• _Stated exercise_
From the material below, extract each line that contains the string "screenshot". Matching is case-sensitive.

• _Source records_

┌────────

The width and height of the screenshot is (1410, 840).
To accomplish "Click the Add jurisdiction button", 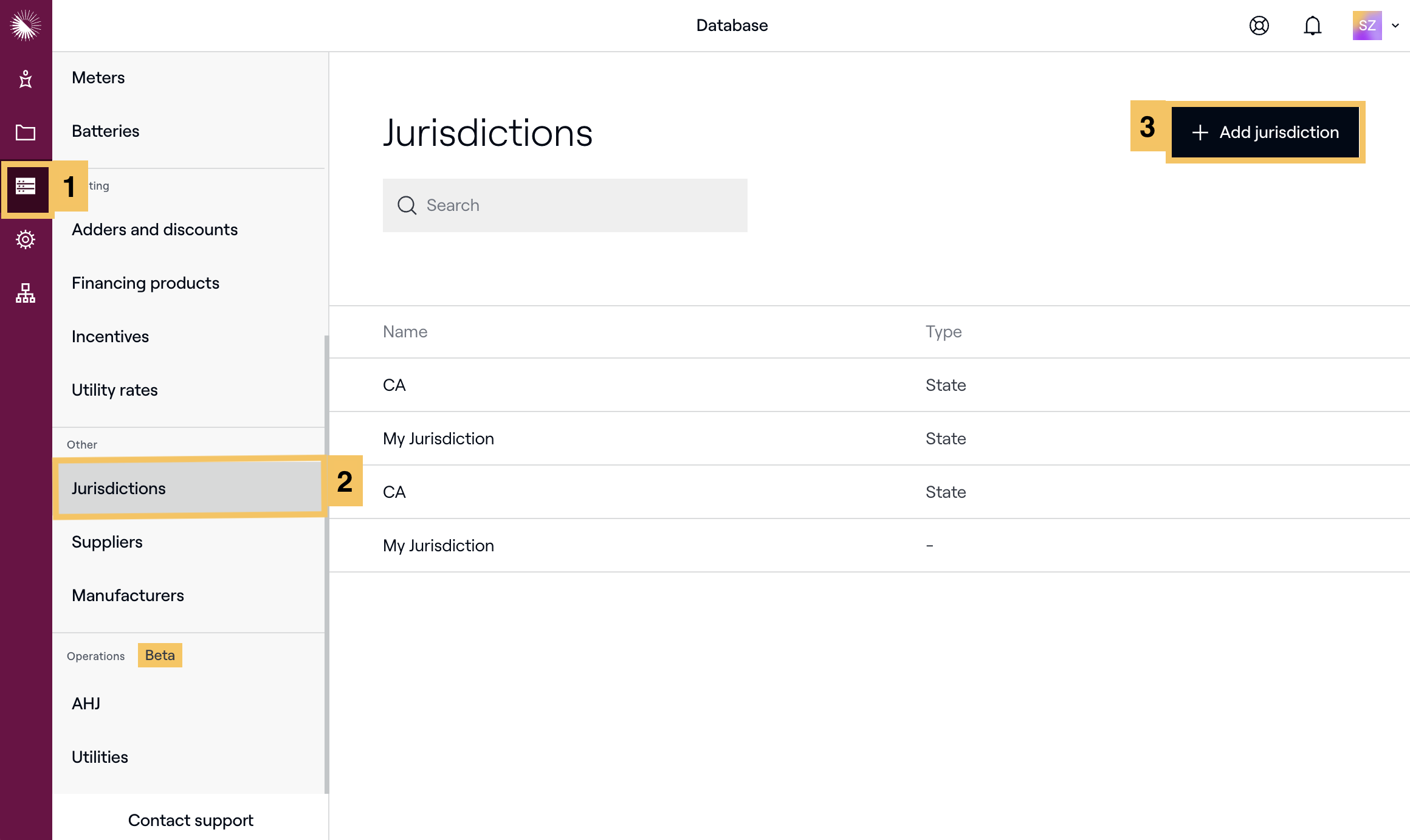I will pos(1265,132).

└────────
┌────────

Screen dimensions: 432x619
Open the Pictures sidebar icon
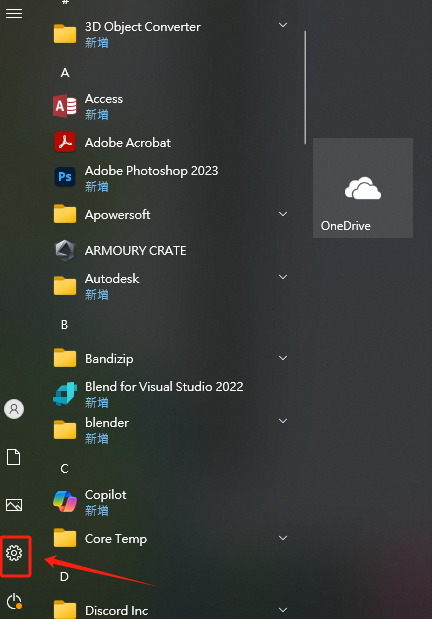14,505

└────────

• _Solution to this problem_
The width and height of the screenshot is (1410, 840).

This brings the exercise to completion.